政治的なものについてのカイエ Ⅰ

1. 政治的なものはわたしに嫌悪感を抱かせる。


2. 政治的なものは日常的なものに優越すると考える者は倒錯者である。かれはきっと砂漠で飢えているものにも金を渡すのだろう。しかし、必要なのはパンと水だ。


3. 知っている、ということは一つの優越感を抱かせる。そして、政治的な意見には間違いというものがない。自らの意見を主張することにこそ意味がある。それだから、往々にして人は、政治的な意見を垂れ流していれば、自分自身はいっぱしの知識を持っていると錯覚して、薬物的な優越感に浸ることができるのだ。


4. すべての国民は政治的なものに興味を抱くべきだと人は考える。どうして、生まれながらにして「わたし自身」よりも優先されなくてはならないものがあるのかは理解に苦しむのだが。


5. 西欧人はみな政治的な意見を持っていると考える。しかし、政治的なものはたいてい定立か反立の間の対立構造でしかない。それに参与するものの自由というものは、二つのうちから一つを選ぶ自由でしかない。


6. ともかく選挙に行けばなにかが変わると考えている。それ以前に、変わらなくてはならないことがないかのように。いや、そもそもその変化はわたしたち日本人にふさわしいのだろうか。彼らは目的論的に思考する。だが、その目的はどこから取ってきたのだろうか。


7. 歴史を学べと人はいう。まるで目の前の人間が歴史それ自体であるかのような言い草だ。恋する若者は、苦い失恋などは時が解決し、いまはただ目の前の恋人を愛するのだということを知っているのに。


8. 無知の素晴らしさというものを、成長と同時に恐怖心を植え込まれた大人たちは理解しない。

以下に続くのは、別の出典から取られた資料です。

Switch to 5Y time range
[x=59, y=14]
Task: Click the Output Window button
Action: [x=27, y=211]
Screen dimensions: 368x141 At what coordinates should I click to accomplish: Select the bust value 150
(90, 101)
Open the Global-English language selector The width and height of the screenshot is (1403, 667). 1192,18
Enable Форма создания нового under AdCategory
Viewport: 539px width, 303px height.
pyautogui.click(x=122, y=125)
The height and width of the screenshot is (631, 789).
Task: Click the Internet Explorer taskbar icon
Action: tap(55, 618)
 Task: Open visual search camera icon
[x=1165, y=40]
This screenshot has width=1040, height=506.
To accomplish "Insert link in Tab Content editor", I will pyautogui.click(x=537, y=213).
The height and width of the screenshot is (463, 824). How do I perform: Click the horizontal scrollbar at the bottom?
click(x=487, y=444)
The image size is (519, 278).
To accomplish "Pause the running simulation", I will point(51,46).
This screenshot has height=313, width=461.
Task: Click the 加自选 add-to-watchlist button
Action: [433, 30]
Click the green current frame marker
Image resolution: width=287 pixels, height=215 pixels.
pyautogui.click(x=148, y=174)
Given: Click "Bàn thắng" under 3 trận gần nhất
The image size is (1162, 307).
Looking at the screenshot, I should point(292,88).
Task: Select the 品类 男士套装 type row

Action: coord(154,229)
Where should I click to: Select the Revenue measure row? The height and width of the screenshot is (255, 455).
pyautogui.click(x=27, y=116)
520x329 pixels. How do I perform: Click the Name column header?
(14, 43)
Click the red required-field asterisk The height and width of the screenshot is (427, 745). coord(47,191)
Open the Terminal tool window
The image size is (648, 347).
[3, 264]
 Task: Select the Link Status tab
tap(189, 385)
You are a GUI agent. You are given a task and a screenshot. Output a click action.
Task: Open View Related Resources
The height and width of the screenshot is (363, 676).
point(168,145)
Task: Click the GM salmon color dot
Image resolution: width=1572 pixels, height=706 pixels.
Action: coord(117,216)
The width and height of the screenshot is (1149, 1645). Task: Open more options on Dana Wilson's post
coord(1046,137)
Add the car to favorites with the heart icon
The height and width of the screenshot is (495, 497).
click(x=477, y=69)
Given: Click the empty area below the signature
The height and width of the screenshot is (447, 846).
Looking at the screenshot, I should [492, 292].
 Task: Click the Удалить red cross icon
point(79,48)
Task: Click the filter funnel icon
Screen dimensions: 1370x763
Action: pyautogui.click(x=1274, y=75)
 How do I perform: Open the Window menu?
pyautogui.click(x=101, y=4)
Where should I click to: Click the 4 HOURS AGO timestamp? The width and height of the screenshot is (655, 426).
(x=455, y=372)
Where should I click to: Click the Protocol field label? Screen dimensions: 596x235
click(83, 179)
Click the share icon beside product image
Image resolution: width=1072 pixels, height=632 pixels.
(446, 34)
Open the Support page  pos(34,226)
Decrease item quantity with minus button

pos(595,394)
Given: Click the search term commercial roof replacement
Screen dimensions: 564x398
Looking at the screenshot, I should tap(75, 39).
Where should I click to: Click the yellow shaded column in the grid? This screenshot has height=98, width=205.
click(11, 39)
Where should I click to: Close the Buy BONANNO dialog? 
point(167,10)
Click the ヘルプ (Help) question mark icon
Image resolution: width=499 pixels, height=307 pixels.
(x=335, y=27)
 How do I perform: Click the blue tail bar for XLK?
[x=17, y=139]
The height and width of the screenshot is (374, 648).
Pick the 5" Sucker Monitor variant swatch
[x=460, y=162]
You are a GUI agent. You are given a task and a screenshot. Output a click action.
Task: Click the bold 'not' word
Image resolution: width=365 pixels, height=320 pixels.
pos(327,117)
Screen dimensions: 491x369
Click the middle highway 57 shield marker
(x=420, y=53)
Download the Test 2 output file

シミに汚れたカビ臭い書籍を読み漁り、したり顔で政治を語るが、その様子はまるで、自らが固く結んだ紐を真っ赤な顔をして解こうとする愚か者ようだ。


9. 知識と政治的なものは絶対的に切り離されなくてはならない。他に誇るべきものを何も持たない人間は、いつだって政治的なものに手を出す以外に自己の存在を主張する術を持たないのだから。


10. 痩身痩躯で、肉体的強靭さを持とうとしない人間が政治について語るのは愚かなことだ。精神だけが肥大した人間に碌な奴はいない。


11. 最近の政治的な犯人は、誰もが燃えるような意思というよりは、どうせ死ぬならばなにか一つやっておこうとでもいう精神以外のものを感じることはできない。彼らは死に鼓舞されて行動するが、わたしたちは生きんとして死なねばならない。


12. 一昔前は、ひとは現実からの逃避を文学に求めた。いまではそれを政治的なものに求めている。


13. 政治的なものについて語る者は、土地に一人はいる、その郷土についての生き字引たらんとすることを仕事だと考えている者に似ている。誰かにそれを話さなくては不機嫌になるのだ。